• _Task item_
Copy word for word the lines in the records below, starting at the line with "Where should I click to: Click the Cancel" and ending at the line with "This screenshot has width=551, height=980.". Skip the pictures.

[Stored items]

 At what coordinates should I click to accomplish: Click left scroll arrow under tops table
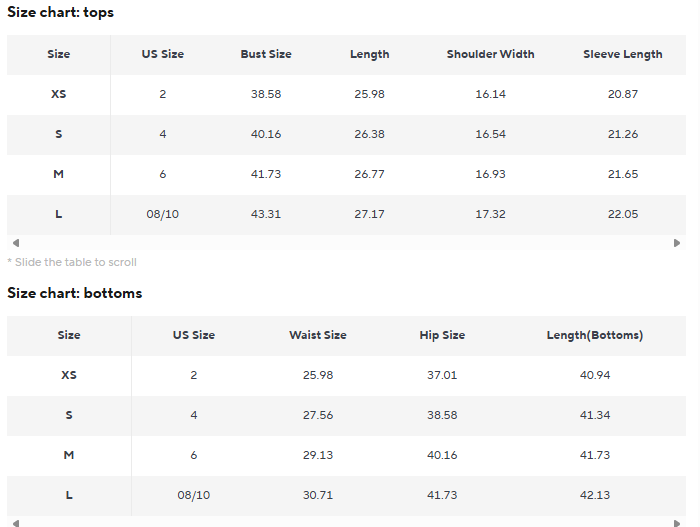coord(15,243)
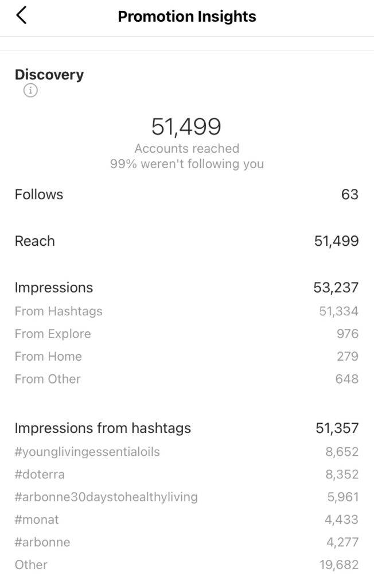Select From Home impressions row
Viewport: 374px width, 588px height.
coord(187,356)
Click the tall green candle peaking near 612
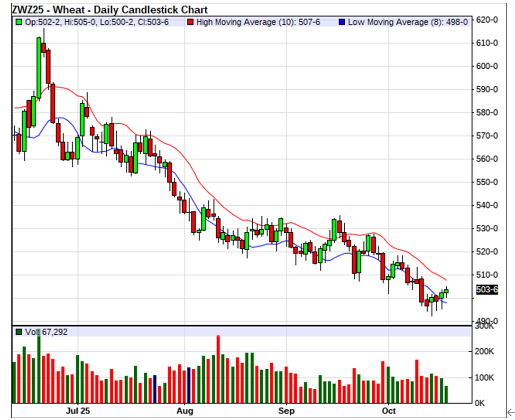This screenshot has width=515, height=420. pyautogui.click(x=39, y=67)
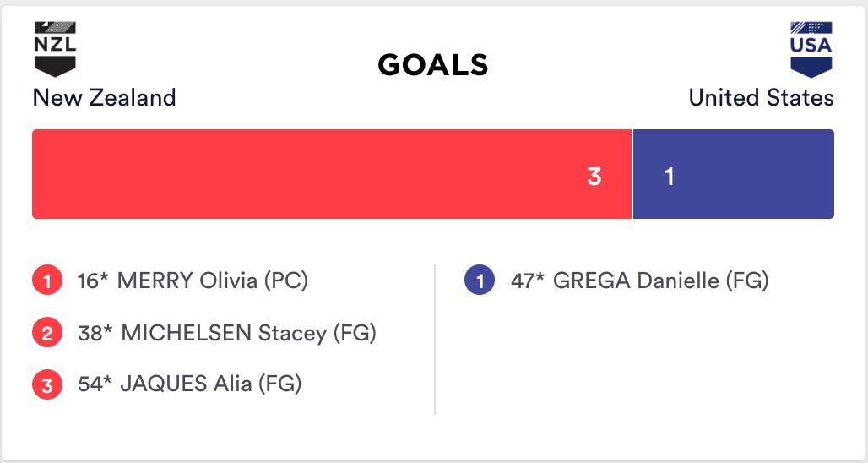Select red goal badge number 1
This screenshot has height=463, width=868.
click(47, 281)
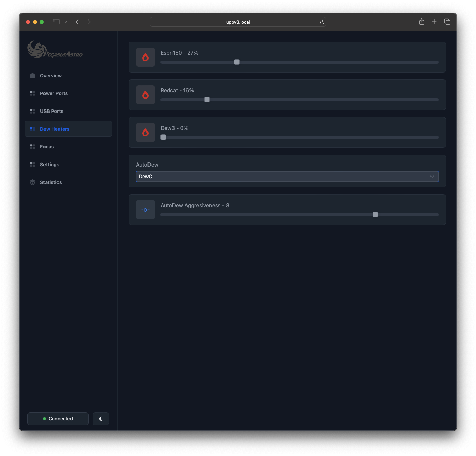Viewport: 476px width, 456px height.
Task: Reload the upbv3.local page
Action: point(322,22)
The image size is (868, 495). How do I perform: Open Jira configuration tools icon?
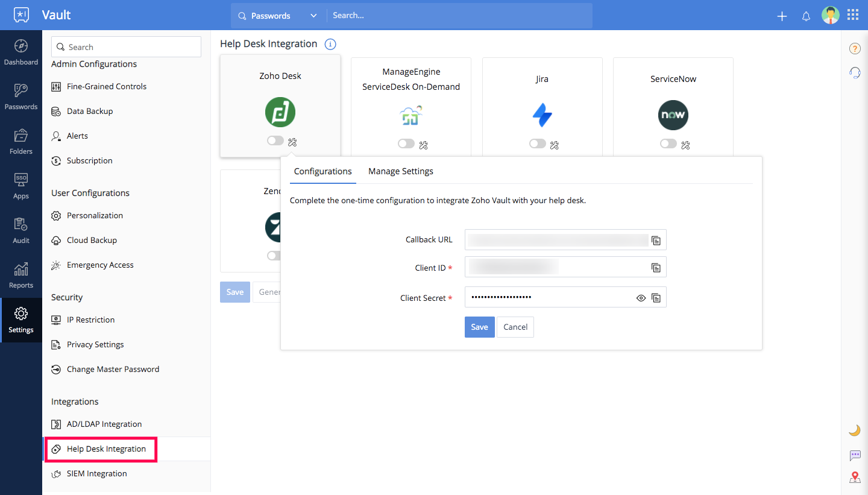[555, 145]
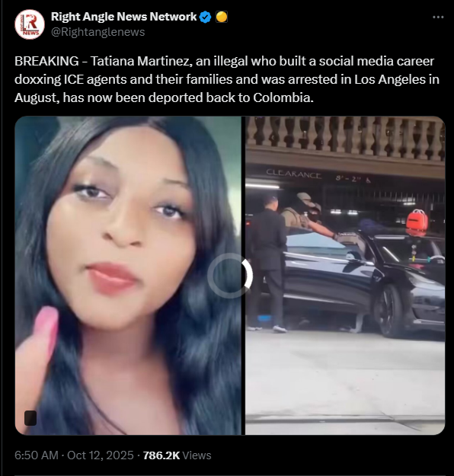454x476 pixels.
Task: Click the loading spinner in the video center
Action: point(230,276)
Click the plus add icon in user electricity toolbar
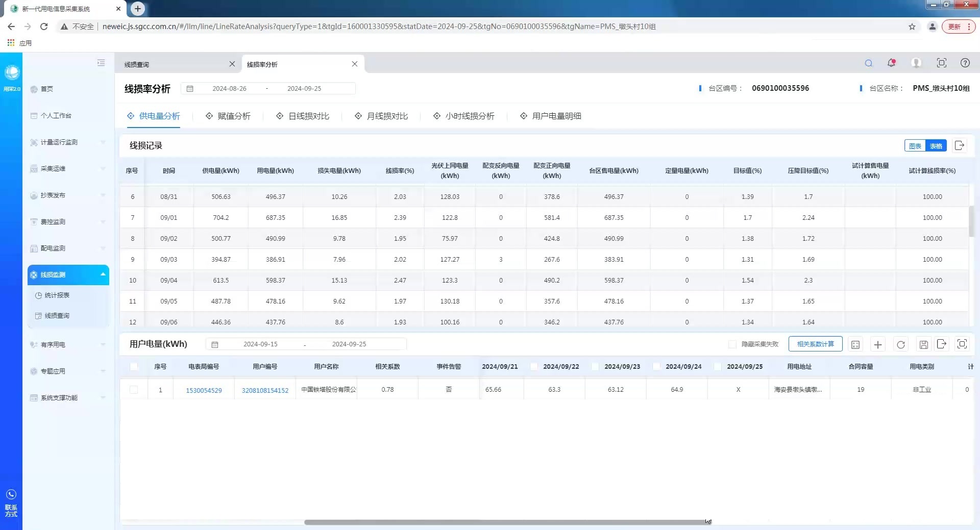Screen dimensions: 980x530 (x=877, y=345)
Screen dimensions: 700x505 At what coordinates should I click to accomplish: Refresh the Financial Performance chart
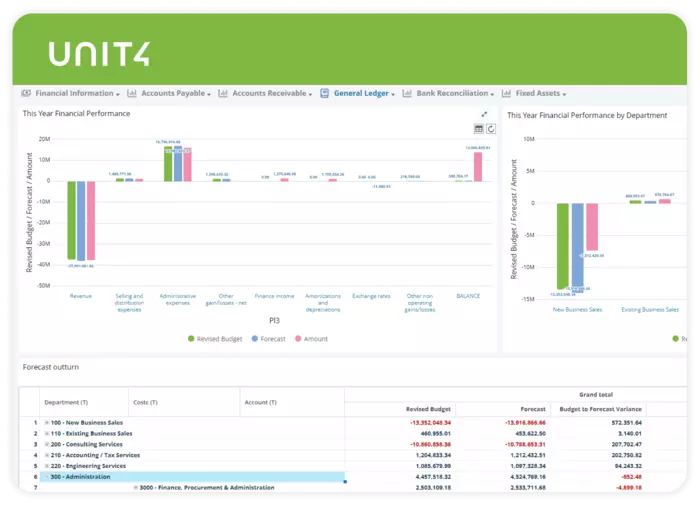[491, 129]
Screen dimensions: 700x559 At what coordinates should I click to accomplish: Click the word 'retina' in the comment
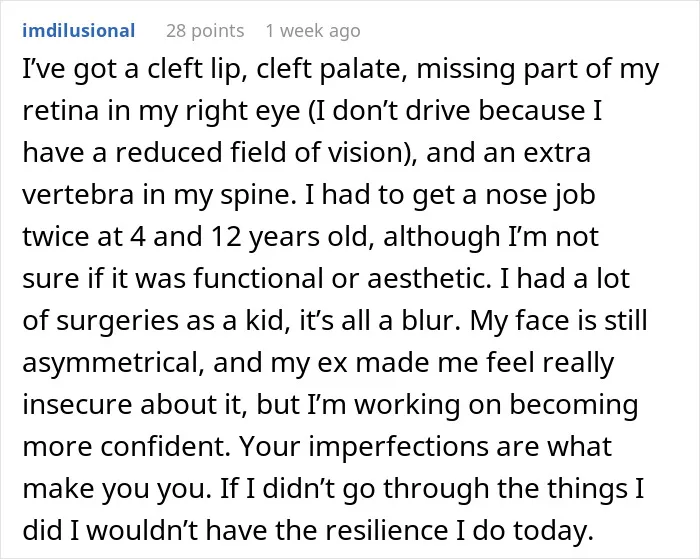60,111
==
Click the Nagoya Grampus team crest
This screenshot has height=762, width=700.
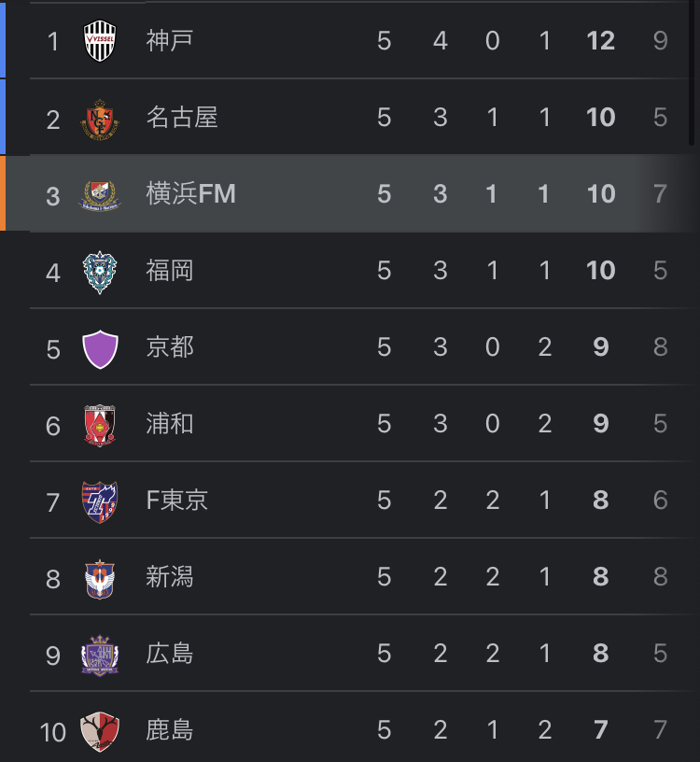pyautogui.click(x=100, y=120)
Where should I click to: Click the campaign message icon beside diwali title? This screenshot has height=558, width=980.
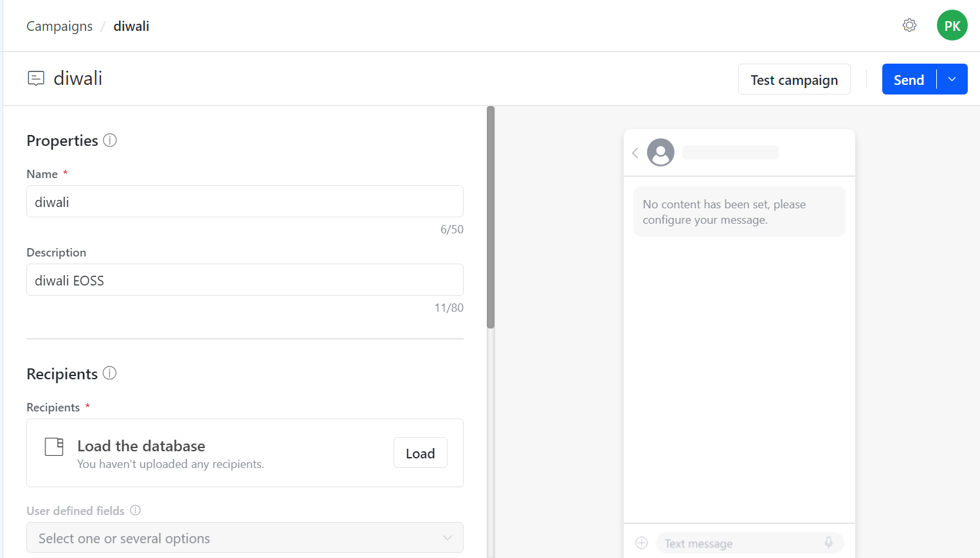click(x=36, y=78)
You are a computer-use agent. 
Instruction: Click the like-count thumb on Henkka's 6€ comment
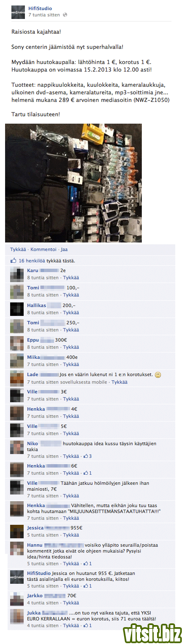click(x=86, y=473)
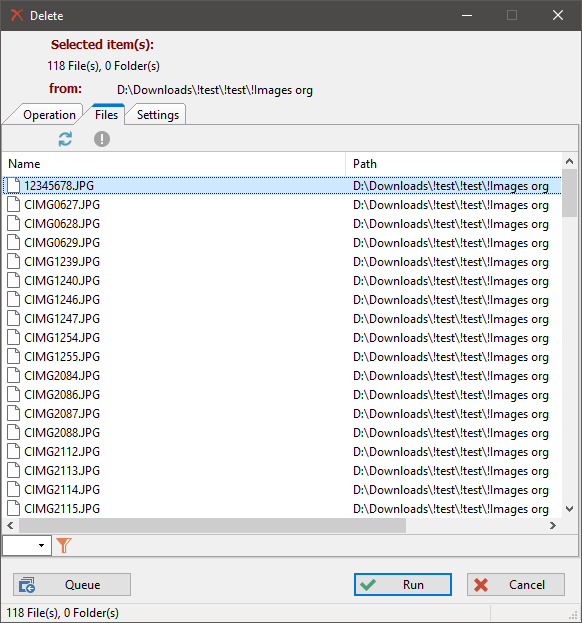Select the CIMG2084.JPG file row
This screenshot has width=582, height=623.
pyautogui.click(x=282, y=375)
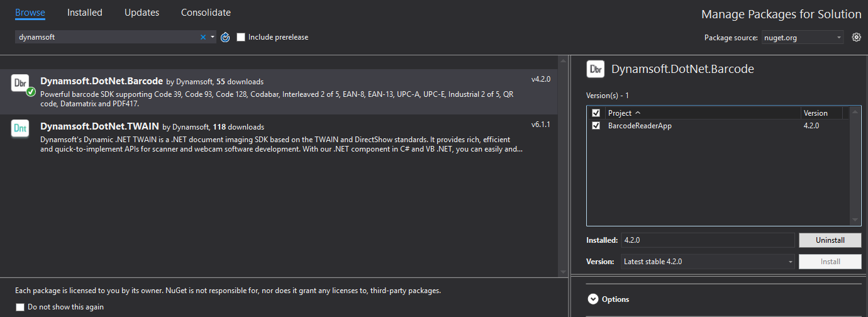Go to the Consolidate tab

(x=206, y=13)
==
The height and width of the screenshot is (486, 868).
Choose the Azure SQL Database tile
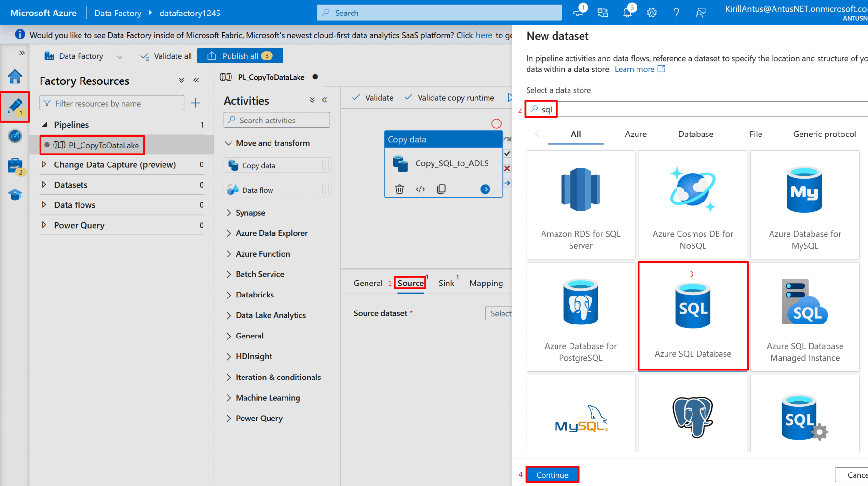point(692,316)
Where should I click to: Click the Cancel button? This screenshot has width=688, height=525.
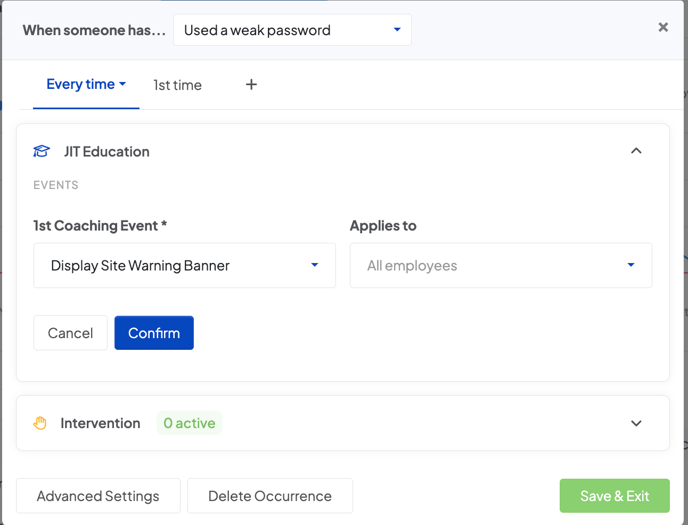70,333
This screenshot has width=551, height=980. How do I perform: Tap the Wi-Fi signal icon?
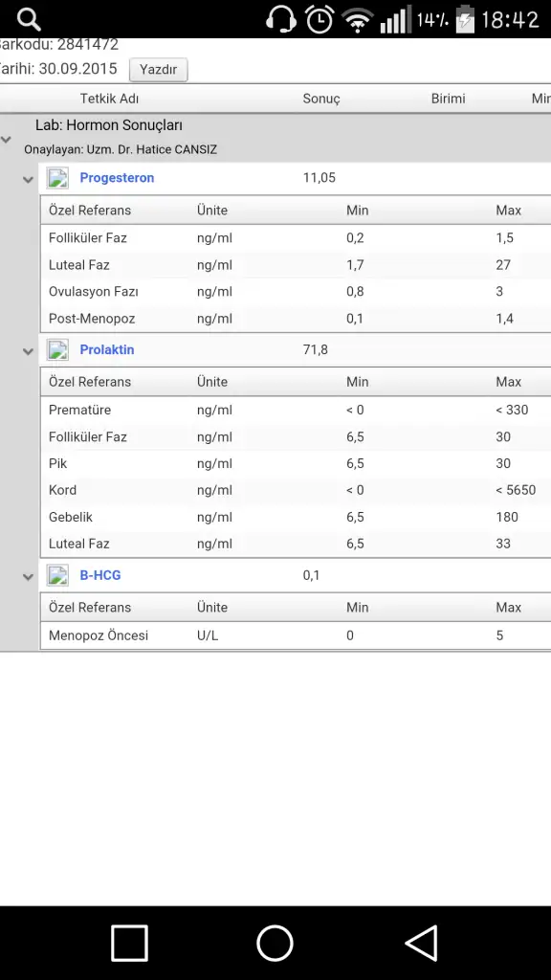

• _Output for this exercise_
Where should I click to: Click the Cancel button? This screenshot has width=688, height=525.
70,333
This screenshot has width=551, height=980. How do I perform: Tap the Wi-Fi signal icon?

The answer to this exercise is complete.